## SELECTED TEXT
So, freaking out, I led her up to Judy's house and called Mom out. She checked Sofie's legs and feet, nothing incriminating. She watched her jog, and said it looked like a right front issue. She had told me that Sofie looked a tiny bit off during my ride on Thursday, so we checked her legs again, not finding anything. She asked me to ride her so she could see her under weight, and I rode her around at a walk outside. She looked fine, and the consensus was that it was an arthritic Something, not a catastrophic tendon injury Something, so I kept riding, just at a walk, although Sofie interjected a few trots (she was all WTF is your problem? We're outside! Outside we go fast!). Her outside trots were okay, but they were also less forward than what she'd been doing in the indoor. After I got done riding, I moved her around the arena a bit more, and saw that her left hind (the leg she's been having trouble with since July) looked quite stiff. I was sure that was the cause of her lameness. It all made sense, considering that had been her "bad" leg for quite some time, and she'd felt worse tracking left at the trot. And if she had an issue with her right front (a sore shoulder or some other "overuse" ache or pain), it was probably a result of overcompensating for the left hind on the trot diagonal.

So we put her on bute and doubled her SmartCalm (preparation for the trip that was most likely Not Happening) and decided to check on her the next day.

So today we went back to the barn, and I immediately started moving her around in the outdoor. She looked stiff, but not horrible (she's looked much worse on occasion). Her tail was swishing quite a bit, though. It was not a happy tail, and her expression was not great. It took her a while to warm up, but eventually she started to look better and she cantered a few times (once on her right lead. It was a lovely canter, but she kept her left hind as straight as possible and I could almost see it zinging at every stride, like Ouch, ouch, ouch, OUCH).

She was tight through her left thigh muscle, and there was a bit of heat in her left hock. So, I was right with my diagnosis. Hocks, as usual. I'm glad for that, since it could be much worse.

## PROVIDED INFORMATION
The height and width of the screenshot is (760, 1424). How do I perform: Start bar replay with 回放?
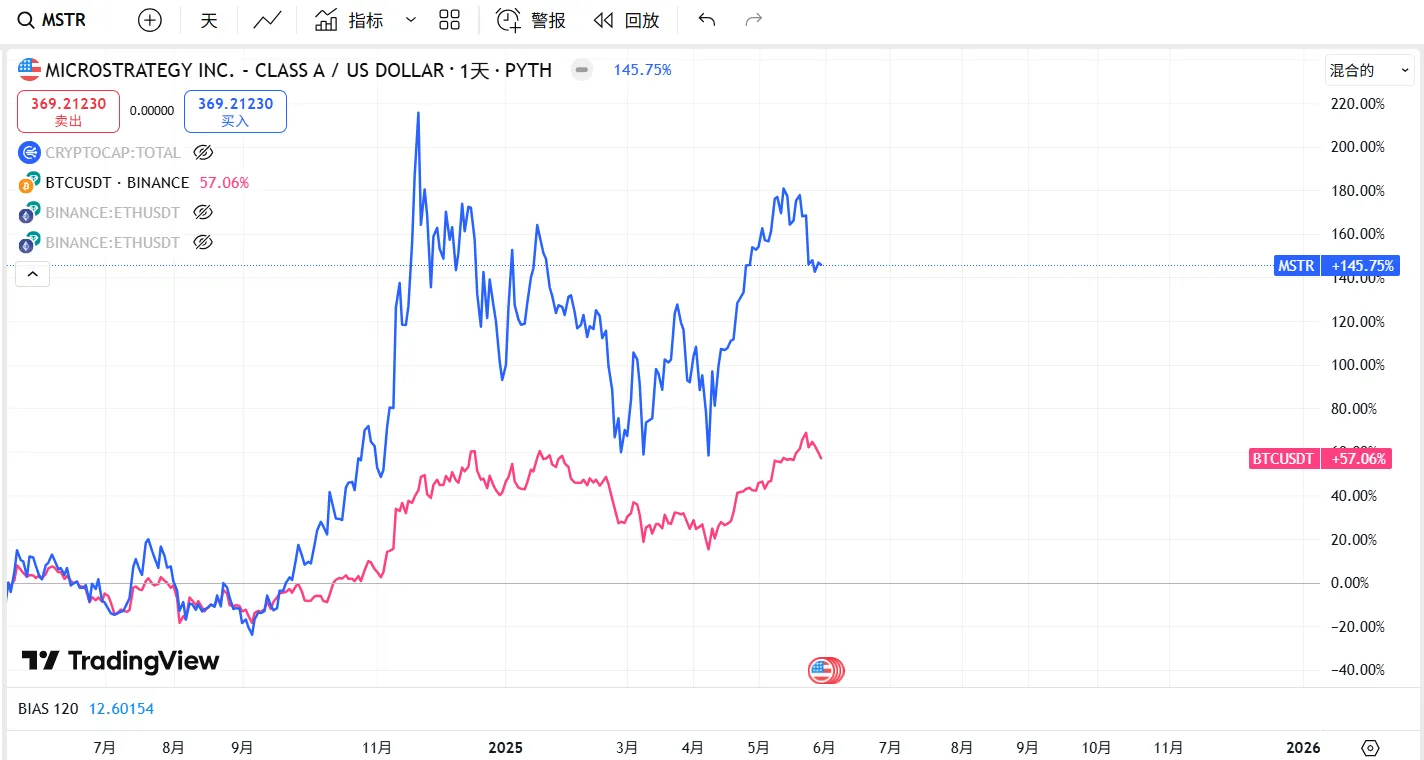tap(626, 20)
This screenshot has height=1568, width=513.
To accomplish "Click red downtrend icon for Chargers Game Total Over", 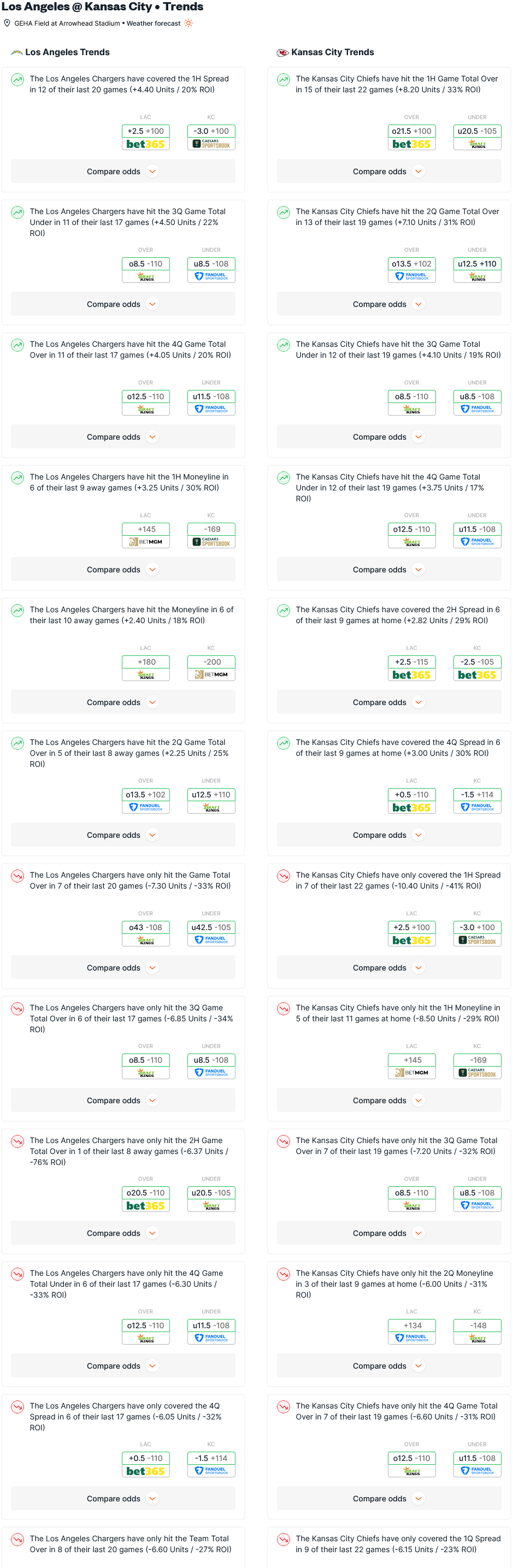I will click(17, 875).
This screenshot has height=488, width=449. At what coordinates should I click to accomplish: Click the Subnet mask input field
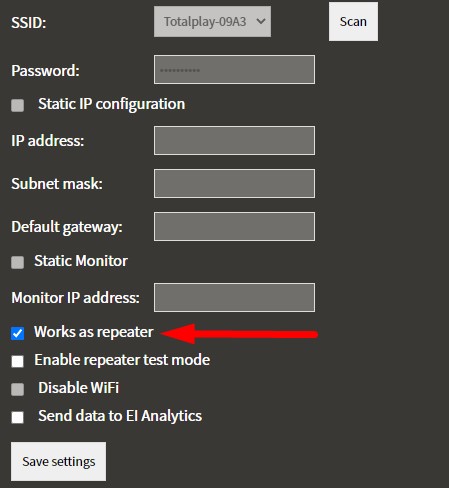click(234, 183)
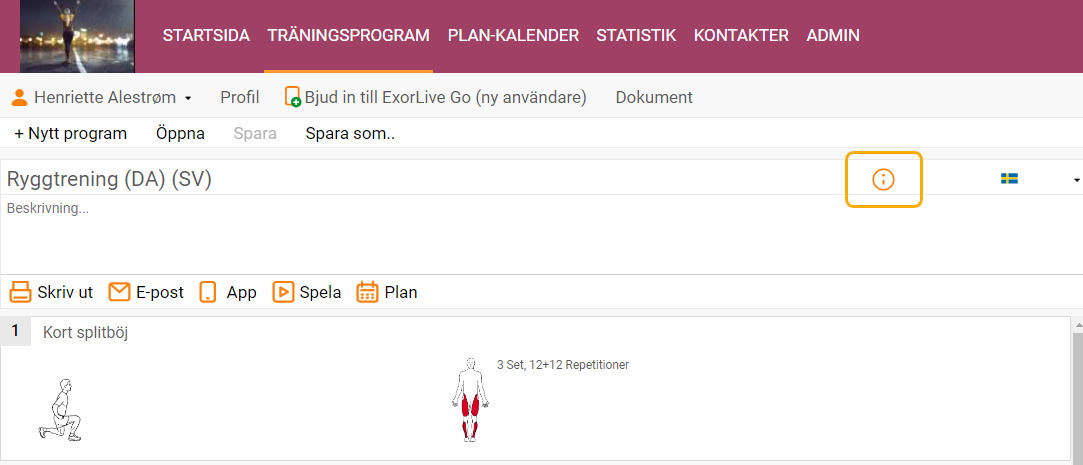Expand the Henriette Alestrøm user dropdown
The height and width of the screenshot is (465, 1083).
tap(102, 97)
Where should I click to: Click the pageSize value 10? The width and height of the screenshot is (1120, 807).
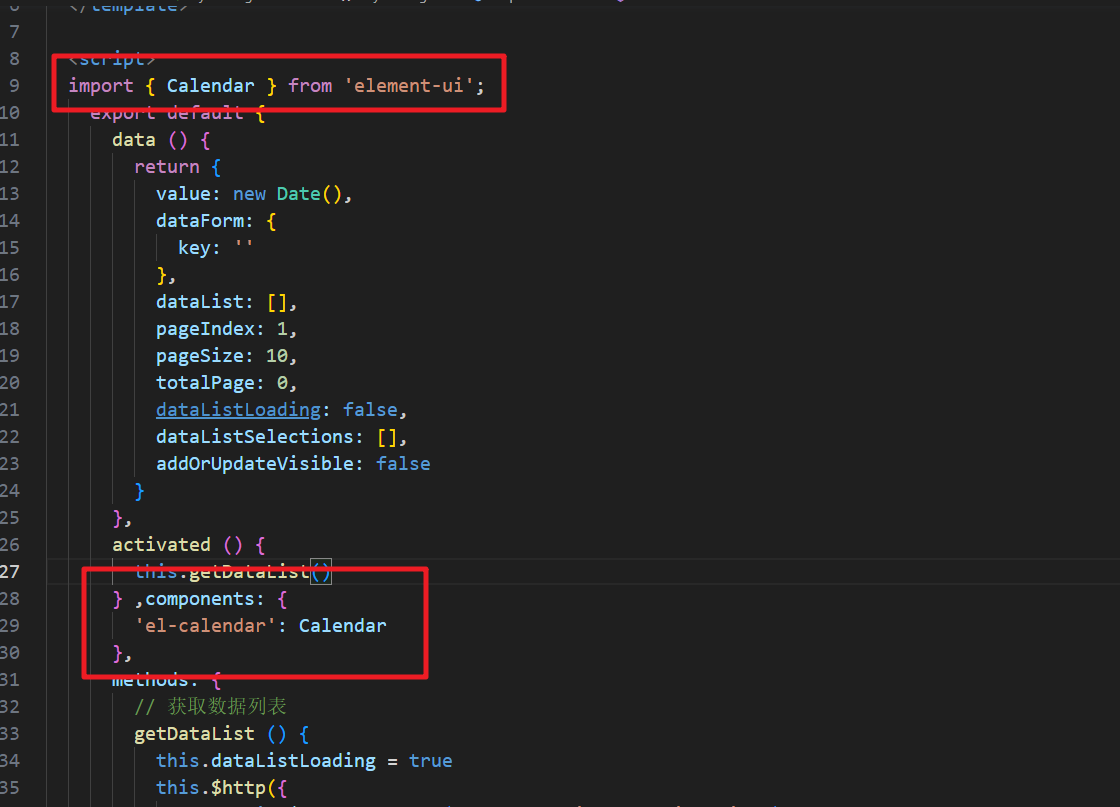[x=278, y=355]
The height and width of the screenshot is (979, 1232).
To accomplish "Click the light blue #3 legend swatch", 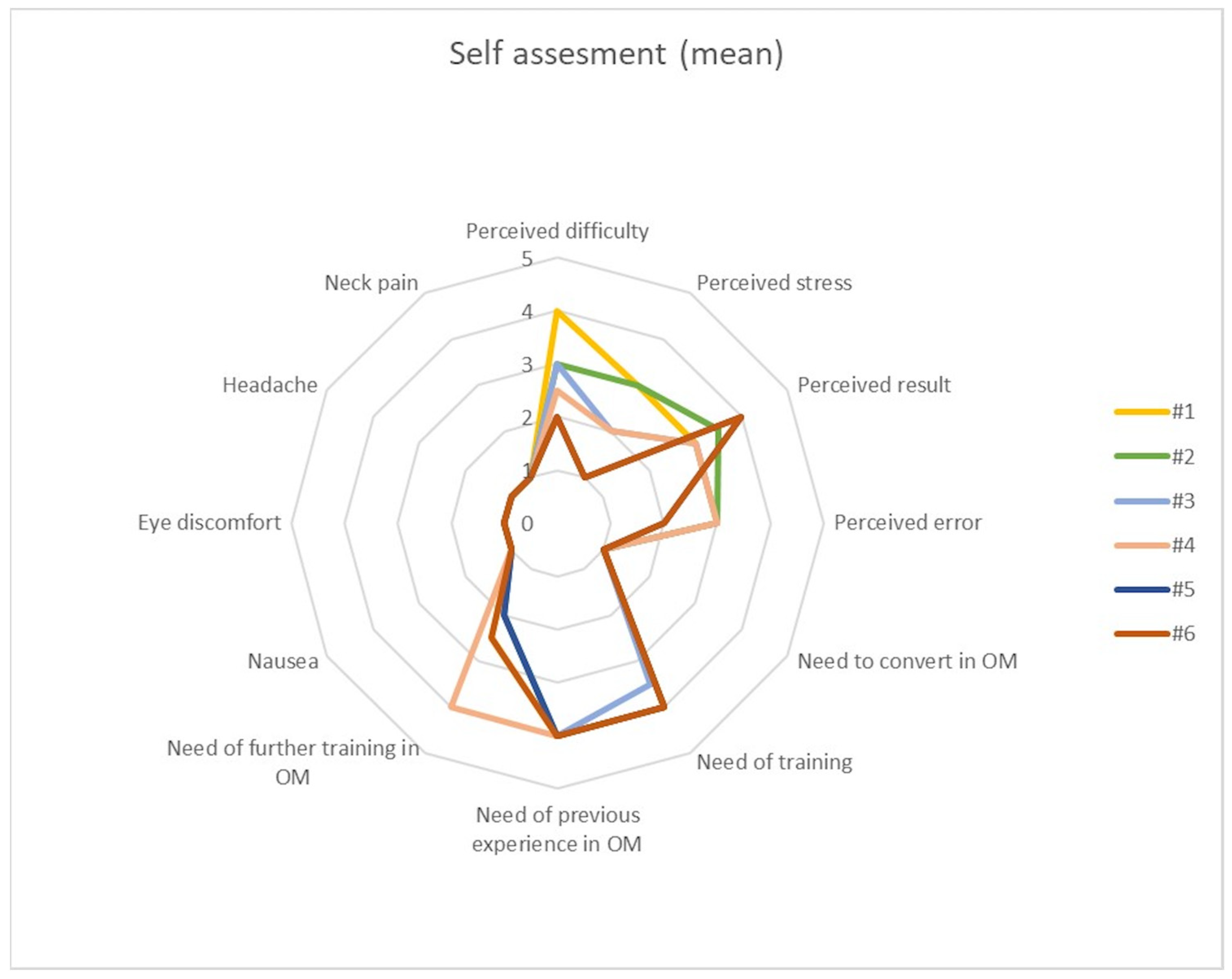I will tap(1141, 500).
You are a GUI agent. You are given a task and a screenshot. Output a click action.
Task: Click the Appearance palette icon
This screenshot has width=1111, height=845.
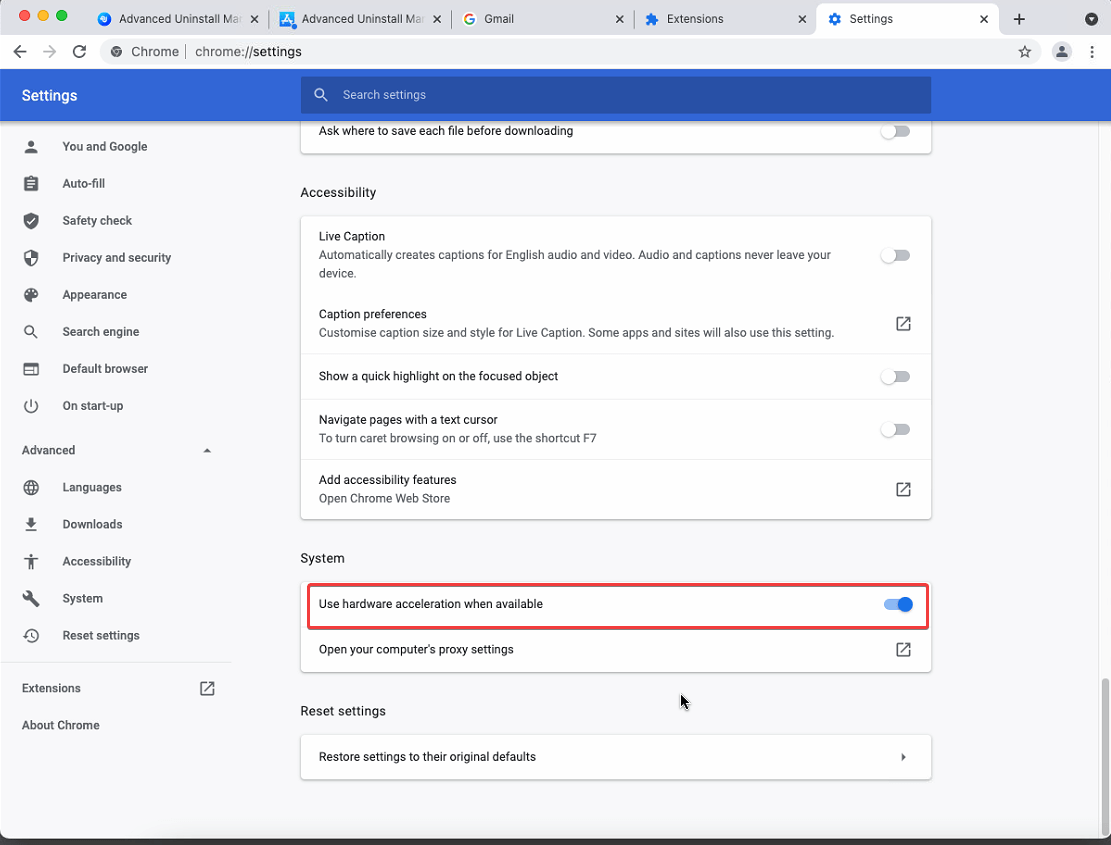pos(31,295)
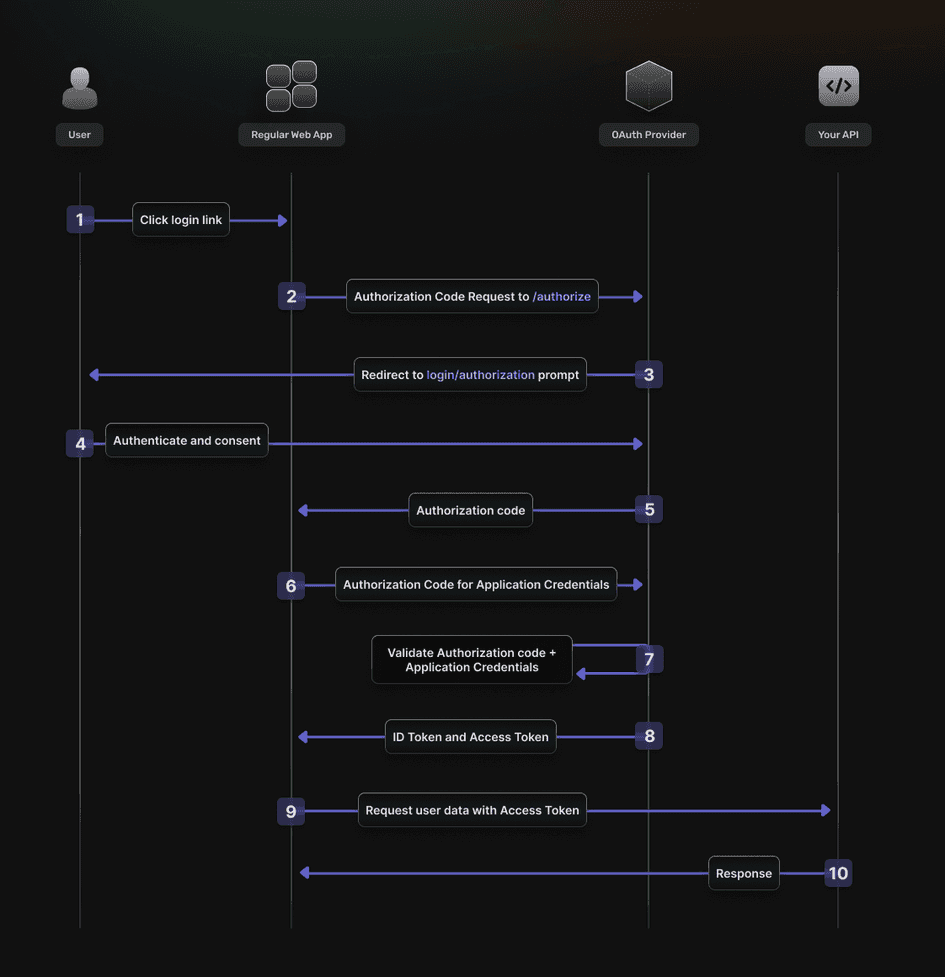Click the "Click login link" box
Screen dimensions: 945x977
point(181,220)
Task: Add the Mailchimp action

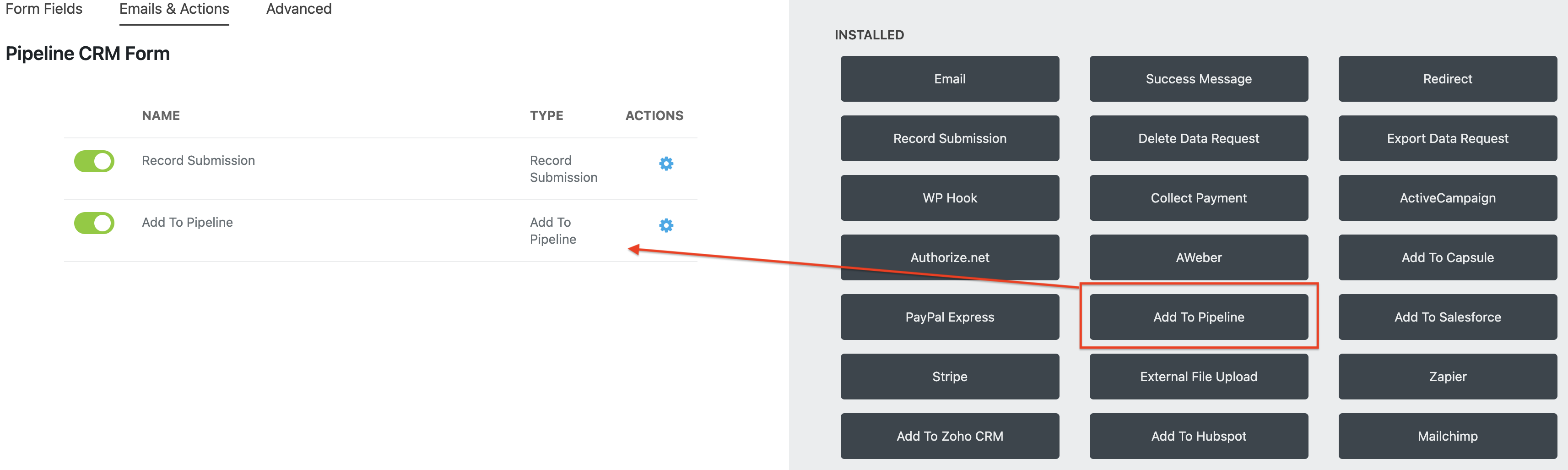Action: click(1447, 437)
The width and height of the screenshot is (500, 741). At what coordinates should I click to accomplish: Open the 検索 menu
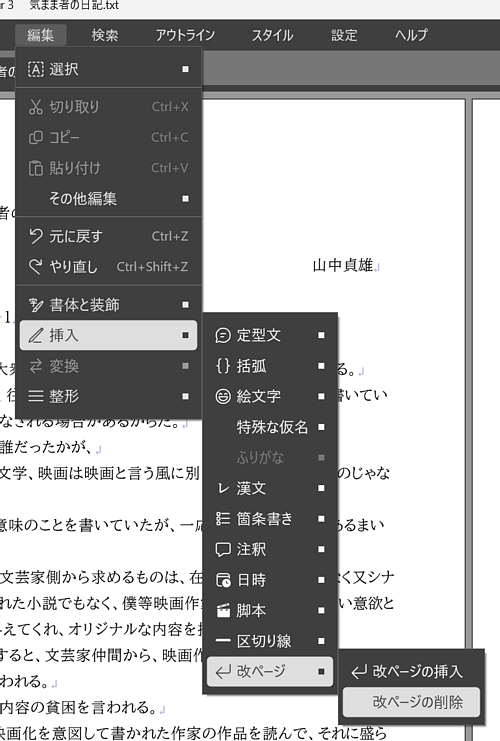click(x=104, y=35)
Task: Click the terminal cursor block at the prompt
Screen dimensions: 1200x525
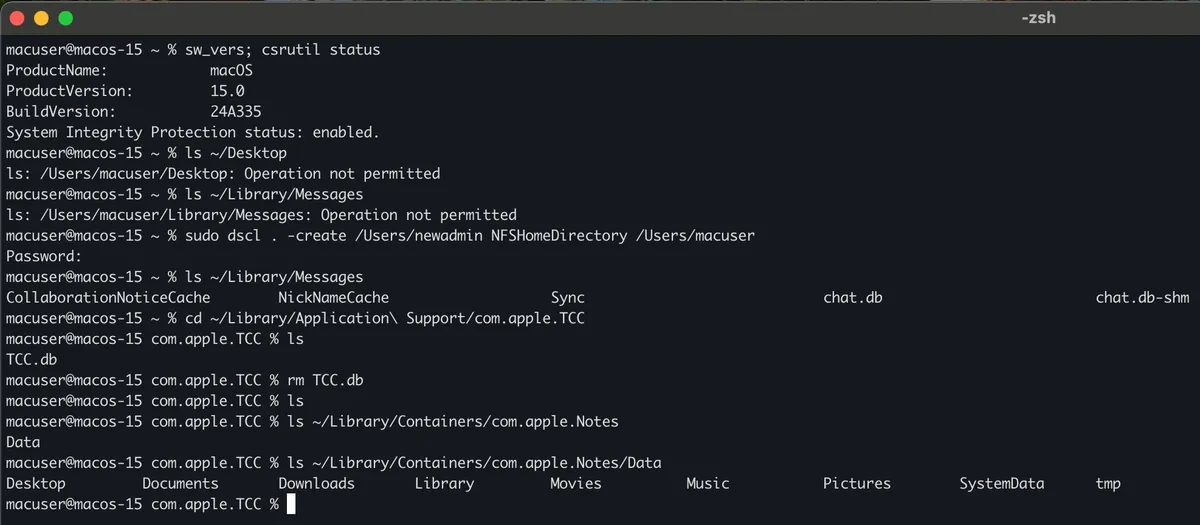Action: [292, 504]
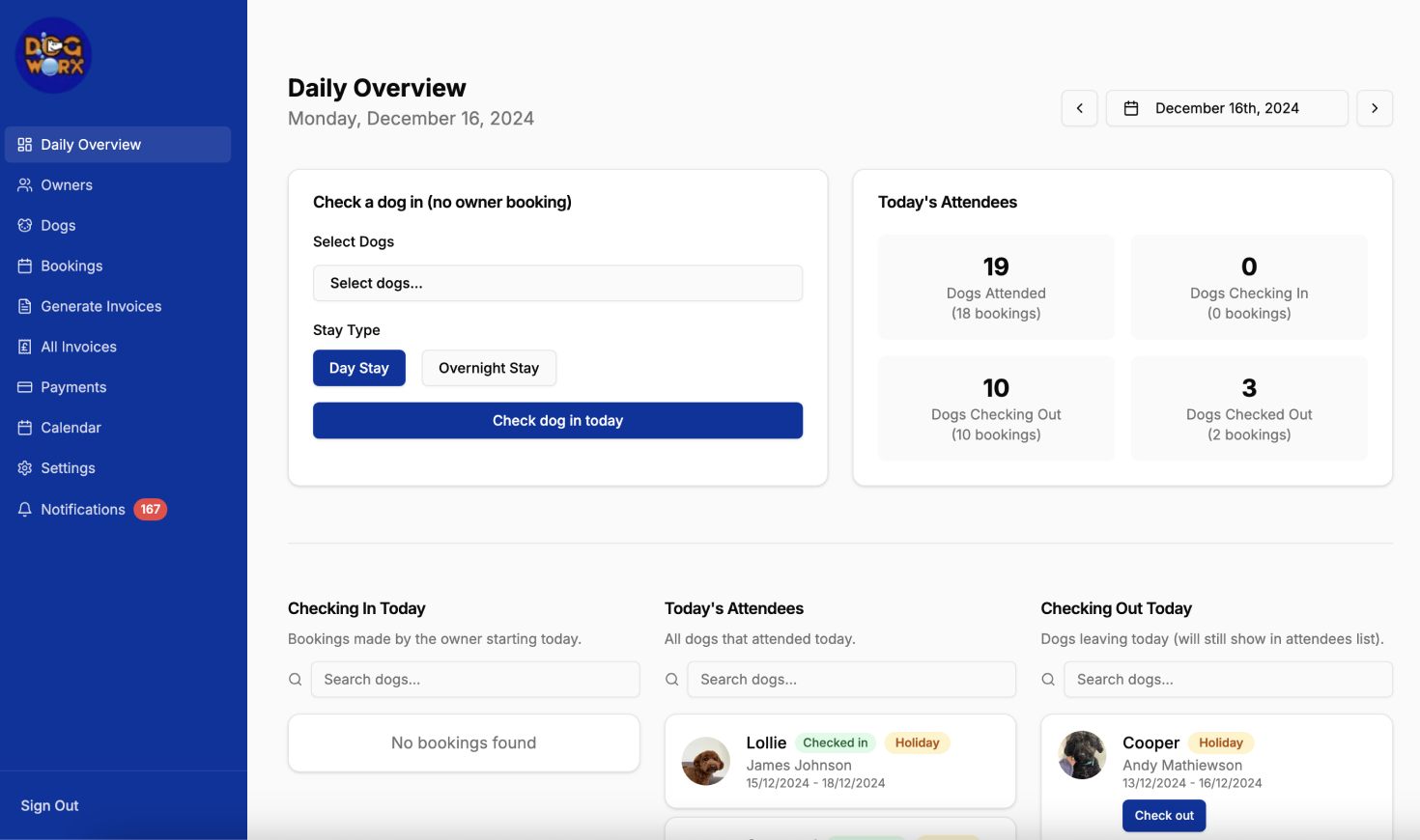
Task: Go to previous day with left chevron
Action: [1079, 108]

## BRIEF A
For the text about Sofie, say whether each statement agrees with it, answering yes or no and quoting the words of the text that decide it: (i) Mom found no problem when she checked Sofie's legs and feet. (ii) Sofie was given bute. (iii) There was heat in Sofie's right hock.
## BRIEF B
Answer these questions from the text about Sofie.
(i) Since when has Sofie been having trouble with her left hind?
(ii) What was doubled for Sofie along with putting her on bute?
(iii) Which muscle was tight?
The listing isn't needed for any of this.

## EXPECTED OUTPUT A
(i) Yes: "She checked Sofie's legs and feet, nothing incriminating."
(ii) Yes: "So we put her on bute"
(iii) No: "there was a bit of heat in her left hock"

## EXPECTED OUTPUT B
(i) Since July.
(ii) Her SmartCalm.
(iii) Her left thigh muscle.